Wijchman J G, de Wolf B T, Graafe R, Arts E G
Department of Obstetrics and Gynaecology, University Hospital and University of Groningen, The Netherlands.
J Androl. 2001 Sep-Oct;22(5):773-80.
The development of computer-aided semen analysis (CASA) has made it possible to study sperm motility characteristics objectively and longitudinally. In this 2-year study of 8 sperm donors, we used CASA to measure 7 semen parameters (concentration, percentage of motile spermatozoa, curvilinear velocity, average path velocity, straight-line velocity, amplitude of lateral head displacement, and beat/cross frequency). The frequency distributions of the 7 parameters in the semen samples of each donor were investigated. All parameters but one were normally distributed; concentration was distributed log-normally. Variation within individual donors and between donors was studied. Analysis of variance demonstrated that variation between donors was not explained by the longitudinal variation within individual donors. Variations in motility characteristics between donors were substantial, which may make motility characteristics of limited value as a tool for establishing fertility. Strong correlations were found between the 7 parameters, partly because by definition, motility characteristics are interdependent. Fisher's discriminant analysis demonstrated that each donor appeared to have his own set of semen characteristics and, more specifically, his own motility signature. From this data set it can be predicted that in order to find population means among sperm, it may be more efficient to measure more subjects than to increase the number of samples per subject.

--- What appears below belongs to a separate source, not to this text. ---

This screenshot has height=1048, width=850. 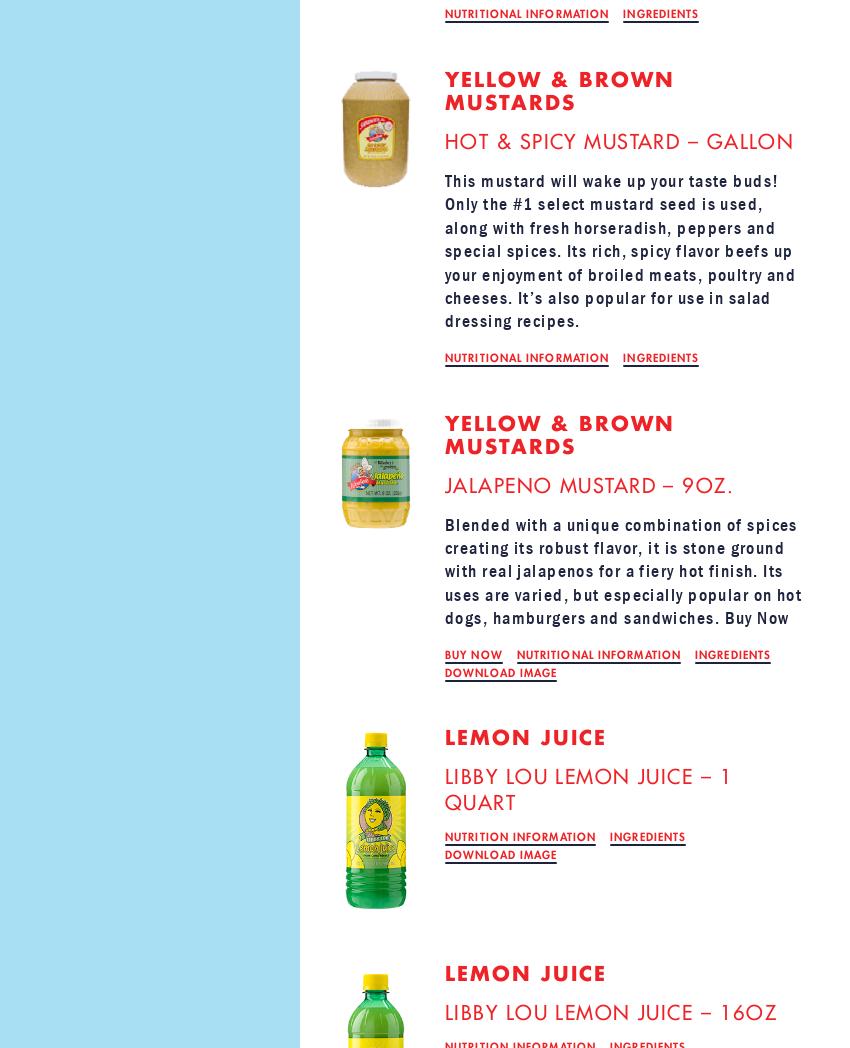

计算机辅助精液分析(CASA)的发展使得客观且纵向地研究精子活力特征成为可能。在这项针对8名精子捐献者的为期2年的研究中,我们使用CASA测量了7项精液参数(浓度、活动精子百分比、曲线速度、平均路径速度、直线速度、头部侧摆幅度以及鞭打/交叉频率)。研究了每个捐献者精液样本中这7项参数的频率分布。除一项参数外,所有参数均呈正态分布;浓度呈对数正态分布。研究了个体捐献者内部以及捐献者之间的差异。方差分析表明,捐献者之间的差异无法用个体捐献者内部的纵向差异来解释。捐献者之间的活力特征差异很大,这可能使活力特征作为确定生育能力的工具价值有限。发现这7项参数之间存在很强的相关性,部分原因是根据定义,活力特征是相互依存的。费舍尔判别分析表明,每个捐献者似乎都有自己独特的精液特征集,更具体地说,有自己的活力特征。从这个数据集可以预测,为了找到精子的总体均值,测量更多的受试者可能比增加每个受试者的样本数量更有效。